== What needs to be done ==
Can you copy, unchanged, the part of the material that opens with the line containing "1500x1125 pixels. At" and closes with the line containing "tap(399, 1248)", including both of those lines?

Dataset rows
● ● ● ● ● ● ●

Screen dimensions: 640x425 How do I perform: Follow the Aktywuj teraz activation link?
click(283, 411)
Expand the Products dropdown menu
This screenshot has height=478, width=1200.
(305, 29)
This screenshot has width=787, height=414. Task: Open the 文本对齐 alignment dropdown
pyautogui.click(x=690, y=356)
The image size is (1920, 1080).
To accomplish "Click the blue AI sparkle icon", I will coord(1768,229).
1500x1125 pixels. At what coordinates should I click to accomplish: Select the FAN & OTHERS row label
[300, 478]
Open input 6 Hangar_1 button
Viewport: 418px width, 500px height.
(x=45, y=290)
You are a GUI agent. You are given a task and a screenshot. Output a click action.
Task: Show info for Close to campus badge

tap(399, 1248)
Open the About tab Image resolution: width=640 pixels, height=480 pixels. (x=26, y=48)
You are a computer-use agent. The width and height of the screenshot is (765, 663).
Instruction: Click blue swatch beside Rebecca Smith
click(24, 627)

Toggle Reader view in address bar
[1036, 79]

● ● ● ● ● ● ●

== Output for this exercise ==
1500x1125 pixels. At what coordinates should I click to accomplish: Select the FAN & OTHERS row label
[300, 478]
Open input 6 Hangar_1 button
Viewport: 418px width, 500px height.
(x=45, y=290)
You are a GUI agent. You are given a task and a screenshot. Output a click action.
Task: Show info for Close to campus badge

tap(399, 1248)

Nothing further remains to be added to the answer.